_Source information_:
* * * *

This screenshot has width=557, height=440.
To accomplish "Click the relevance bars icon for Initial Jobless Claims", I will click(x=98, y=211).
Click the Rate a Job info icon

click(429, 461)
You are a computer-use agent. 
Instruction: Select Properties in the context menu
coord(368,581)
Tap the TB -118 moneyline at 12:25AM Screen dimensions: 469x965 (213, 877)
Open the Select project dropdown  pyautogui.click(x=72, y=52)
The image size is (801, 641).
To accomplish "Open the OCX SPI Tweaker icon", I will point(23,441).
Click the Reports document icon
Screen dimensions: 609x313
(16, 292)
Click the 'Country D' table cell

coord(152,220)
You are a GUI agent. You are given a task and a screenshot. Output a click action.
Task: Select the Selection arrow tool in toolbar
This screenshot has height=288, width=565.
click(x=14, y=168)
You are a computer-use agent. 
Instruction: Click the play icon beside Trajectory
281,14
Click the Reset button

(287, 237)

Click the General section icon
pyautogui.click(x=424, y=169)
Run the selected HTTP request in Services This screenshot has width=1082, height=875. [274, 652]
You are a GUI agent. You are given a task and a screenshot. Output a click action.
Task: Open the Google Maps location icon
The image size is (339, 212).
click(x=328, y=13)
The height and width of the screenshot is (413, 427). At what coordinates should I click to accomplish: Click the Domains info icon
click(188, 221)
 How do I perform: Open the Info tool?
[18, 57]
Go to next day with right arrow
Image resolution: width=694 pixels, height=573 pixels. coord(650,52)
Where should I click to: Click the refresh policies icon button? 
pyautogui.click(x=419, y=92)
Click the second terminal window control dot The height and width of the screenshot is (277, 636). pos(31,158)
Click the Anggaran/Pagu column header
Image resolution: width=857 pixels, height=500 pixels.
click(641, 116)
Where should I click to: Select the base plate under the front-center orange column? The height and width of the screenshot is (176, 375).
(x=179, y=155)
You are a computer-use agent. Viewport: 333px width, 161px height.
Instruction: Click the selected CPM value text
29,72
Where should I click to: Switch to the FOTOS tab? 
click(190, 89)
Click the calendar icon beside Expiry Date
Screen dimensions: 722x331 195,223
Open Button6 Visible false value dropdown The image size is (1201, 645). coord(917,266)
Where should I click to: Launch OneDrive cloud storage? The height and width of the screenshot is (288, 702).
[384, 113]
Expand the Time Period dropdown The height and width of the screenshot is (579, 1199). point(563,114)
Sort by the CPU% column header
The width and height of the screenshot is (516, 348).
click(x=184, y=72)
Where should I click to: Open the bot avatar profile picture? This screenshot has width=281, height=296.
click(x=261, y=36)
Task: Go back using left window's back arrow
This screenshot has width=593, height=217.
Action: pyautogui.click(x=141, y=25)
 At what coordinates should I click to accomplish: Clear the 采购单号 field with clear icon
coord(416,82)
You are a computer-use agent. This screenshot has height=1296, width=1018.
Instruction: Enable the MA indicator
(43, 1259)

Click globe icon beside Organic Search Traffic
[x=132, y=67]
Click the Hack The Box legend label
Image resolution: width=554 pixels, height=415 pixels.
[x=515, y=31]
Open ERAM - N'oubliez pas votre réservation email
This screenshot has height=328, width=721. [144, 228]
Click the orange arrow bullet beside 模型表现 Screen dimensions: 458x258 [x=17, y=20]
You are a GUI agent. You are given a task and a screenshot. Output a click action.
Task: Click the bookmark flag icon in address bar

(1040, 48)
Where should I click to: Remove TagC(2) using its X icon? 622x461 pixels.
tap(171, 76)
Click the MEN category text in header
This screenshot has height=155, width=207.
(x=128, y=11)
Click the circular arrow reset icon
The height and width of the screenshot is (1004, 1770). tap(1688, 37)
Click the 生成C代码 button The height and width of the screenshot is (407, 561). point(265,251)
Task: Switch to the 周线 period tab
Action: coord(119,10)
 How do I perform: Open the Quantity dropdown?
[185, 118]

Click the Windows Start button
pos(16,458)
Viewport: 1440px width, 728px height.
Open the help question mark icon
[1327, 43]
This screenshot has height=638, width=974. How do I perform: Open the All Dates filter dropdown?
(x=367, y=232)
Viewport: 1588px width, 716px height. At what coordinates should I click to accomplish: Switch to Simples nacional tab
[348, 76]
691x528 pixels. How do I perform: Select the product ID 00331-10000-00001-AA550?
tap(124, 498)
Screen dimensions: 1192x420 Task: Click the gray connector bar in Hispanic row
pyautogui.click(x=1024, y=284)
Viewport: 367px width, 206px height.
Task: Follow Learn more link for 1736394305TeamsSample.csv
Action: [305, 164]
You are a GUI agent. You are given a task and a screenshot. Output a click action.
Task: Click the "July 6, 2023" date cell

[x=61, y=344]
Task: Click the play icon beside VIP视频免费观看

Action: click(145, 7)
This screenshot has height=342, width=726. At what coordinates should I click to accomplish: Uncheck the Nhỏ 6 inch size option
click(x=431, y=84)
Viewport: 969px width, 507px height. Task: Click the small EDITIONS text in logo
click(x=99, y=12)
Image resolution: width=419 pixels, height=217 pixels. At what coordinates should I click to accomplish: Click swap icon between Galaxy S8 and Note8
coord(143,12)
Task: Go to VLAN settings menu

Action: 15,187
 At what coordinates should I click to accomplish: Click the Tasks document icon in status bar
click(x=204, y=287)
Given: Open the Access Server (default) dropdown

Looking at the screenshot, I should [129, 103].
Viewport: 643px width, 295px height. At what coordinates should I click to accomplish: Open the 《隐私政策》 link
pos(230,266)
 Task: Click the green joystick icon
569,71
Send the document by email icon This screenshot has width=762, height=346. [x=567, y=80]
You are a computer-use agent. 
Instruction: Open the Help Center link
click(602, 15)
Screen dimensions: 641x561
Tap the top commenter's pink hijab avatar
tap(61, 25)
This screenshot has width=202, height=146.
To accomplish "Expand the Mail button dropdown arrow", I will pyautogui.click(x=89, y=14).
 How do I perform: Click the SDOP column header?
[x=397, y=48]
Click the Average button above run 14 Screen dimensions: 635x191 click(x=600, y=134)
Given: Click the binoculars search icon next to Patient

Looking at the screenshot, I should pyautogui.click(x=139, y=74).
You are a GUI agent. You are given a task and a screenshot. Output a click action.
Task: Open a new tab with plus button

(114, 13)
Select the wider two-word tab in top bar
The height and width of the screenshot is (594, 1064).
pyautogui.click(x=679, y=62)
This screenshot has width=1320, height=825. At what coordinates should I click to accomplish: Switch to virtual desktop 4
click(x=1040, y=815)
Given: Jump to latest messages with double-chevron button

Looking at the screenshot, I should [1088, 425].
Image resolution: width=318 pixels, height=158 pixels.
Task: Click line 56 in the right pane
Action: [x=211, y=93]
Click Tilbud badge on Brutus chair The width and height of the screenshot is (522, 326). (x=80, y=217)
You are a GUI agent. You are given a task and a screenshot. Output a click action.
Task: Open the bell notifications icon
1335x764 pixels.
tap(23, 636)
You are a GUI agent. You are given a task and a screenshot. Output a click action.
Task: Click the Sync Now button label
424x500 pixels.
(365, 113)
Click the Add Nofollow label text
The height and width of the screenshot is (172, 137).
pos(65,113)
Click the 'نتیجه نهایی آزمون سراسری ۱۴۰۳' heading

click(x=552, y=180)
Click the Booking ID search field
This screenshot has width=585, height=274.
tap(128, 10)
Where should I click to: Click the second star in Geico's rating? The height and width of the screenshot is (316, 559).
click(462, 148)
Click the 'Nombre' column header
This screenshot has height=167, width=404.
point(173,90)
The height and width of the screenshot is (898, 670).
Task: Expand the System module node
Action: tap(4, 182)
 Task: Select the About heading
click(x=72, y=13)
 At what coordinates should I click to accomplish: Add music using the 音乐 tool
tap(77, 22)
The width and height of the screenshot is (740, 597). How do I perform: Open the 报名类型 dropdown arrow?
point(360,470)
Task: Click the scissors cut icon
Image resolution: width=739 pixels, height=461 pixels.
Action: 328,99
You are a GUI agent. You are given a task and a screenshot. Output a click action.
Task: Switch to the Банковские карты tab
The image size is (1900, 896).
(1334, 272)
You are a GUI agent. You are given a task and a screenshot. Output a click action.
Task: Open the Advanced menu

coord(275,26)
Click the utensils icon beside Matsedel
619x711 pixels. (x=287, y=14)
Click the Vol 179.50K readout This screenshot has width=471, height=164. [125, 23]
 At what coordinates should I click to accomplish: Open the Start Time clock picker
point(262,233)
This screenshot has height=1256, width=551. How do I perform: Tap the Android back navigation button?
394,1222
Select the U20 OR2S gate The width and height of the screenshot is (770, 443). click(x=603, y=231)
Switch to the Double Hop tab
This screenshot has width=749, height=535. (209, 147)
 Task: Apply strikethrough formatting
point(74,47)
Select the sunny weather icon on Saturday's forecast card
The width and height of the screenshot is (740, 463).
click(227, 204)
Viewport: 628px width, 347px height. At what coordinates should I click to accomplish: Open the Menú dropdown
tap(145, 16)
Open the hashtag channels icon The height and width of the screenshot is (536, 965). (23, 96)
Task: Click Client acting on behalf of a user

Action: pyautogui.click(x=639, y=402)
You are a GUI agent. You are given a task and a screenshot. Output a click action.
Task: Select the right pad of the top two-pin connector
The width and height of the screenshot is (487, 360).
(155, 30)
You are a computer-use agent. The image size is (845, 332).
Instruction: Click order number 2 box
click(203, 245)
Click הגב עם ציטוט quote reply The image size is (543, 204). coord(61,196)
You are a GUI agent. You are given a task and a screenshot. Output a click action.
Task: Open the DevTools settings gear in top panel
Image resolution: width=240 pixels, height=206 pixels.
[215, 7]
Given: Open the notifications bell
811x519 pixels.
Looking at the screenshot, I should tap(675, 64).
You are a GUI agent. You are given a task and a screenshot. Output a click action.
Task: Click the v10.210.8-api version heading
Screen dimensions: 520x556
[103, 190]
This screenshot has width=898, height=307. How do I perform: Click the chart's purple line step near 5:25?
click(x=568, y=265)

* * * *

_What is being asked_:
Your reply must consist of a number alone: the count of lines in the listing that contain the string "notifications".

_Answer area_:
2